In 1966, the Beach Boys recorded a folk rock adaptation that was produced and arranged by their de facto leader, Brian Wilson. Released as the second single from their album Pet Sounds, the record peaked at number three in the U.S., number two in the UK, and topped the charts in several other countries. It was innovative for containing an elaborate a cappella vocal section not found in other pop music of the era, and it remains one of the group's biggest hits.
In 2011, the Beach Boys' version of "Sloop John B" was ranked No. 276 on Rolling Stone's list of "The 500 Greatest Songs of All Time".
"The John B. Sails" was transcribed by Richard Le Gallienne, with five verses and the chorus published in his article “Coral Islands and Mangrove-Trees” in the December 1916 issue of Harper’s Monthly Magazine (pp. 81–90). The first two verses and chorus were also published in Chapter IV of Gallienne's 1917 novel Pieces of Eight. The lyrics describe a disastrous voyage on a sloop, with the vessel plagued by drunkenness, arrests and a pig eating the narrator's food. In the chorus, the narrator repeatedly expresses a desire to return home.

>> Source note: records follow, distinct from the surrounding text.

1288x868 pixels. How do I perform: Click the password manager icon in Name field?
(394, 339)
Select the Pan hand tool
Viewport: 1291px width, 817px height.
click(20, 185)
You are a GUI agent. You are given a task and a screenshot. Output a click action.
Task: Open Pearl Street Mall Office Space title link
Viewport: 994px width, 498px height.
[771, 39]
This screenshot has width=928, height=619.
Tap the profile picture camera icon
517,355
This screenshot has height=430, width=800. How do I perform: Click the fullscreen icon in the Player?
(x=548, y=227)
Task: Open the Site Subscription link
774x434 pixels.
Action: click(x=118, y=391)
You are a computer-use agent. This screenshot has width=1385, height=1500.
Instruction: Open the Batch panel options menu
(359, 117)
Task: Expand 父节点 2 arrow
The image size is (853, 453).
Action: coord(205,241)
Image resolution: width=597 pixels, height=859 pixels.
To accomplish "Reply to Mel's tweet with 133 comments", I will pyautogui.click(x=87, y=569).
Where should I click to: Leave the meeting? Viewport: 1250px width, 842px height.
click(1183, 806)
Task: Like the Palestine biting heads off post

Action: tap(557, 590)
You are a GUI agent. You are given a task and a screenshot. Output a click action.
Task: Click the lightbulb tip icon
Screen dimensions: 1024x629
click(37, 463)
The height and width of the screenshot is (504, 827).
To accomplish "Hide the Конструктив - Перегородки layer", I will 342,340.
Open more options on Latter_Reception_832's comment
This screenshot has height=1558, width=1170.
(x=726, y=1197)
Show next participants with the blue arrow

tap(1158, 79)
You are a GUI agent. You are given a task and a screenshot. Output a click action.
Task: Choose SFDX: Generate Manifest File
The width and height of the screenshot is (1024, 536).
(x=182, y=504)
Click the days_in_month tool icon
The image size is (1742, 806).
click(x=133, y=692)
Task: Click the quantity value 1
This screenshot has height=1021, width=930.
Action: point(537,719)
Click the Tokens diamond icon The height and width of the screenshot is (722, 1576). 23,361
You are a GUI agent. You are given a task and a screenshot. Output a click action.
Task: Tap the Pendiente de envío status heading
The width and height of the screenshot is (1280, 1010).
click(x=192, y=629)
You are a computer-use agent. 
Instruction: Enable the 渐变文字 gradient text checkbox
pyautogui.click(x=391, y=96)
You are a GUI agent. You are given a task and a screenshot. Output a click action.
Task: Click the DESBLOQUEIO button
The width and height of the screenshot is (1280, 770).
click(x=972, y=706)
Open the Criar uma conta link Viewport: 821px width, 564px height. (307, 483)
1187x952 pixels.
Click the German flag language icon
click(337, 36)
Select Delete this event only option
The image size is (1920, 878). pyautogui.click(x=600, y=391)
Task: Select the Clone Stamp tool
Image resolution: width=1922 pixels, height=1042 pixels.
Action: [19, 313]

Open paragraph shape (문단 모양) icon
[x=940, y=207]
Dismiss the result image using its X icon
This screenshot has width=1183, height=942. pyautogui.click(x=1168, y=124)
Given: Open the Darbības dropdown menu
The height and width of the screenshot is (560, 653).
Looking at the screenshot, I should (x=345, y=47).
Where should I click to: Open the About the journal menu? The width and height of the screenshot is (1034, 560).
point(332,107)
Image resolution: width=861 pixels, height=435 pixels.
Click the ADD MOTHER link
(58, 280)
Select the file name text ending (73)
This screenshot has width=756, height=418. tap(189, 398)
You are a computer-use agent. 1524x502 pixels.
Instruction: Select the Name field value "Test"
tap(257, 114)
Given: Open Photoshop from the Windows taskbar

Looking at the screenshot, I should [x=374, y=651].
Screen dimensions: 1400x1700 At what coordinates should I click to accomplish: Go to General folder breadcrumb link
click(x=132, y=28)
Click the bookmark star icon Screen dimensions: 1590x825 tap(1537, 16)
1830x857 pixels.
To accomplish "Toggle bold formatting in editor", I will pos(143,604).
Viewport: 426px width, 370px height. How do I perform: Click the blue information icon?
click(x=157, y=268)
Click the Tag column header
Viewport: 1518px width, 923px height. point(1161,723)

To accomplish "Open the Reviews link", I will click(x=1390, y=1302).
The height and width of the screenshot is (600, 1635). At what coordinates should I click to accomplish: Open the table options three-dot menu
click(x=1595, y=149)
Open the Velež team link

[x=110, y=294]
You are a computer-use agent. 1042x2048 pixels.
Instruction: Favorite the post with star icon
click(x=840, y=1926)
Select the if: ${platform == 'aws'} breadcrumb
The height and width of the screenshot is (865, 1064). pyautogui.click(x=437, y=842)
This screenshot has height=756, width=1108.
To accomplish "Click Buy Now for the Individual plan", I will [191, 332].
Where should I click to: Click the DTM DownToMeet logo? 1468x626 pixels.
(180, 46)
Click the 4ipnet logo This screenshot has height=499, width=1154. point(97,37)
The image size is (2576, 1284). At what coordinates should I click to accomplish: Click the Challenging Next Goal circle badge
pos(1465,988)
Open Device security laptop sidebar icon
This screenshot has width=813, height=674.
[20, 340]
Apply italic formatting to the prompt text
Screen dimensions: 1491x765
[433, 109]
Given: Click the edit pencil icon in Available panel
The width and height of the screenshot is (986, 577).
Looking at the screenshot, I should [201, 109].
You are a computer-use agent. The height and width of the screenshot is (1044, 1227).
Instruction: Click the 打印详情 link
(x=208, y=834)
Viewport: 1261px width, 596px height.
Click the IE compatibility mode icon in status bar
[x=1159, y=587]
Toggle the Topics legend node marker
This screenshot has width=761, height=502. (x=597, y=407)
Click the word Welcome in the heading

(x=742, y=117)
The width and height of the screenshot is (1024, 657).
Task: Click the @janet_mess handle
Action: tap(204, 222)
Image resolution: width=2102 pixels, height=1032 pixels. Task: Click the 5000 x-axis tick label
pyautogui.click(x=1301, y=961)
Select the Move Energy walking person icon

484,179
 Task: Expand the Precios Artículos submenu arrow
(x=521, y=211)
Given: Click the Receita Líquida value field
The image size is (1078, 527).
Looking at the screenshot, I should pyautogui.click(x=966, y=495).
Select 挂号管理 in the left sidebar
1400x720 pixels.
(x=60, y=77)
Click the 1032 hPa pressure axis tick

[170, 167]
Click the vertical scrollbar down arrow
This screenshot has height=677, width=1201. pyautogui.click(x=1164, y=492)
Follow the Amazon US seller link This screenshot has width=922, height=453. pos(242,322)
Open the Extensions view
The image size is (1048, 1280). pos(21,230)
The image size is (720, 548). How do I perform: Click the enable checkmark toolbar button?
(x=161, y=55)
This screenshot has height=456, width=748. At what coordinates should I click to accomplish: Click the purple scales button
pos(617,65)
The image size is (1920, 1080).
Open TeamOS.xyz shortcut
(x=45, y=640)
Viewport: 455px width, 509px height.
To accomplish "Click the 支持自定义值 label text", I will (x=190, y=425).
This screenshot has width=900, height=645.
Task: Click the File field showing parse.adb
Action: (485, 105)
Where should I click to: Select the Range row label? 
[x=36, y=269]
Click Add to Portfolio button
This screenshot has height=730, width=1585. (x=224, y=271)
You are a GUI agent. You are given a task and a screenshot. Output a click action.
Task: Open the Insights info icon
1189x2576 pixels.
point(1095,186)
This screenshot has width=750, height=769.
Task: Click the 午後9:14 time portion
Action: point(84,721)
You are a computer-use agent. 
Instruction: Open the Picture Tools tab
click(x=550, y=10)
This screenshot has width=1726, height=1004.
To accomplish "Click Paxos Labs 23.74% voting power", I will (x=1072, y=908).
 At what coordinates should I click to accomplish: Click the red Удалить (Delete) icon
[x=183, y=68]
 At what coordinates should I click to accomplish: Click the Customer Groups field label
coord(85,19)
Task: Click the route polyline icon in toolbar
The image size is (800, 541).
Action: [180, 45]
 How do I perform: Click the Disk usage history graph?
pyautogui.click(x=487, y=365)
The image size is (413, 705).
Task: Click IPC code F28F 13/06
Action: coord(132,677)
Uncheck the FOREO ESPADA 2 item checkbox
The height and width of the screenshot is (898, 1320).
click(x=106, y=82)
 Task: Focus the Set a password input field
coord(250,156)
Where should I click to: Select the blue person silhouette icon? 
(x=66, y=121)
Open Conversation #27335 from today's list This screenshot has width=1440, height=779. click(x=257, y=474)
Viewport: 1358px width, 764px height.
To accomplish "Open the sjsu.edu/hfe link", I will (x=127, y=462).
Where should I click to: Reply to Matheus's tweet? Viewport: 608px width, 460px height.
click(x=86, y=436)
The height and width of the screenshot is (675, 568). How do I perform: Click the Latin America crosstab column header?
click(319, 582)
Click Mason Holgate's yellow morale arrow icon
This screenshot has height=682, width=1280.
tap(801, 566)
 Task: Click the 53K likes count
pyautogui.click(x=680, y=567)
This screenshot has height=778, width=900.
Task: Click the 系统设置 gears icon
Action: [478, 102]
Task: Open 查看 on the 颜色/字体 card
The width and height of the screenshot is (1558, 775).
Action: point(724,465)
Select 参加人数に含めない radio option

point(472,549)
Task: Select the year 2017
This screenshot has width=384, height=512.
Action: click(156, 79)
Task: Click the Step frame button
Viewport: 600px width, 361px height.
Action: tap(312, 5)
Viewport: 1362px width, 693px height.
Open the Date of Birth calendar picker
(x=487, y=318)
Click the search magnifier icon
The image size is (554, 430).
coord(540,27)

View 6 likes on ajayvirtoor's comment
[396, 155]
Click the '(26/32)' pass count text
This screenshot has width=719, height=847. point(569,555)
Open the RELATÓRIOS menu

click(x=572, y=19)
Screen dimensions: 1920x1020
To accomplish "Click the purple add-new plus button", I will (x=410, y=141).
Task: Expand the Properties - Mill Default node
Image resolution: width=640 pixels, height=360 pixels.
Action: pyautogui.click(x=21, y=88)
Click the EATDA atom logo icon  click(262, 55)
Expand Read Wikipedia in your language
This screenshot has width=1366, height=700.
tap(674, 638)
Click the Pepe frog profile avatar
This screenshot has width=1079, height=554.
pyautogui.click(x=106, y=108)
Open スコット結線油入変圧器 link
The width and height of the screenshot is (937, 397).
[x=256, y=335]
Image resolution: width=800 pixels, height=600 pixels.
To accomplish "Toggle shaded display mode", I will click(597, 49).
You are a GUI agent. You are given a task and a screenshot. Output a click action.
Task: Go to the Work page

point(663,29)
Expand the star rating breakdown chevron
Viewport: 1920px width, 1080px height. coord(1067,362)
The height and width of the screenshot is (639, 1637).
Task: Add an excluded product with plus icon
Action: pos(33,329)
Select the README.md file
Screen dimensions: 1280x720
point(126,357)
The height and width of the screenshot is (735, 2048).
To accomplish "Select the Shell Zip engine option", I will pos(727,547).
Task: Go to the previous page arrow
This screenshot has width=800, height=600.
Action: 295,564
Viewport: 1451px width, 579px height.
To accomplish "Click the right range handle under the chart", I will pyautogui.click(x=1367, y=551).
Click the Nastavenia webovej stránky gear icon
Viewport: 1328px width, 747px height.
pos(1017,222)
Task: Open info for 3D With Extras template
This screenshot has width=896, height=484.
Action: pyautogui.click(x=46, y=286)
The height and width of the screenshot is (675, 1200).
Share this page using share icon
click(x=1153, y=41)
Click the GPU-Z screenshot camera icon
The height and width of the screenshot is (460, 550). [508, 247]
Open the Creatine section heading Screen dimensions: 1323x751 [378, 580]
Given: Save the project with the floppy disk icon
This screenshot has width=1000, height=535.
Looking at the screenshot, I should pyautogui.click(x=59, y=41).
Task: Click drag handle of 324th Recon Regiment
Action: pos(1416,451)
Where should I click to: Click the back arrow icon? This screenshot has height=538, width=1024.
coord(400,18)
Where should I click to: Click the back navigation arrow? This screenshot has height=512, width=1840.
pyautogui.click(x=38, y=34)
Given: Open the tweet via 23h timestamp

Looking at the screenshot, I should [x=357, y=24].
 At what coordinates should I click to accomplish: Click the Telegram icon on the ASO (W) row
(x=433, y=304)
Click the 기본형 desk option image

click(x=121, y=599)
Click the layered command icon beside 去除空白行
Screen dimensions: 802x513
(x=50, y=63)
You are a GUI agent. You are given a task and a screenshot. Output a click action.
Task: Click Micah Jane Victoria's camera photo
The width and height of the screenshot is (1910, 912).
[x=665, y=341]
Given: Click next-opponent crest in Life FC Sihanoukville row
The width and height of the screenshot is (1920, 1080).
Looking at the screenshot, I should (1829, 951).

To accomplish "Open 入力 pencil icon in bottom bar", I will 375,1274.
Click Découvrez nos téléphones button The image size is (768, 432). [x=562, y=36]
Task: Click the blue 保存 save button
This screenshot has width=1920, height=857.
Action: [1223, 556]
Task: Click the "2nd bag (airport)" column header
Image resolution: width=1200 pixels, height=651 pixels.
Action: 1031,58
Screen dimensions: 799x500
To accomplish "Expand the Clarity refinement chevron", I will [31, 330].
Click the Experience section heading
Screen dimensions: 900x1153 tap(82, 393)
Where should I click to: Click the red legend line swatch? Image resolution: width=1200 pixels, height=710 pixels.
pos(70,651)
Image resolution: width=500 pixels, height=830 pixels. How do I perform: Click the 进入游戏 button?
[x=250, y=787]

Carl Sandburg included the first three verses and chorus of "The John B. Sails" in his 1927 collection of folksongs, The American Songbag. He states that he collected it from John T. McCutcheon (a political cartoonist from Chicago) and his wife, Evelyn Shaw McCutcheon, who at the time owned Blue Lagoon Island, a Cay off of Nassau. The McCutcheons told him:
Time and usage have given this song almost the dignity of a national anthem around Nassau. The weathered ribs of the historic craft lie imbedded in the sand at Governor's Harbor, whence an expedition, especially sent up for the purpose in 1926, extracted a knee of horseflesh and a ring-bolt. These relics are now preserved and built into the Watch Tower, designed by Mr. Howard Shaw (ed. note: Evelyn Shaw McCutcheon's father) and built on our southern coast a couple of points east by north of the star Canopus.
The Beach Boys version
|"Sloop John B"|
|Single by the Beach Boys|
|from the album Pet Sounds|
|B-side||"You're So Good to Me"|
|Released||March 21, 1966 (US)|
April 15, 1966 (UK)
|Recorded||July 12– December 29, 1965|
|Studio||United Western Recorders, Hollywood|
|Songwriter(s)||Traditional, arranged by Brian Wilson|
|The Beach Boys singles chronology|
|"Sloop John B" on YouTube|
The Kingston Trio's 1958 recording of "The John B. Sails" was recorded under the title "The Wreck of the John B." It was the direct influence on the Beach Boys' version. The Beach Boys' Al Jardine was a keen folk music fan, and he suggested to Brian Wilson that the Beach Boys should record the song. As Jardine explains:
Brian was at the piano. I asked him if I could sit down and show him something. I laid out the chord pattern for 'Sloop John B.' I said, 'Remember this song?' I played it. He said, 'I'm not a big fan of the Kingston Trio.' He wasn't into folk music. But I didn't give up on the idea. So what I did was to sit down and play it for him in the Beach Boys idiom. I figured if I gave it to him in the right light, he might end up believing in it. So I modified the chord changes so it would be a little more interesting. The original song is basically a three-chord song, and I knew that wouldn't fly.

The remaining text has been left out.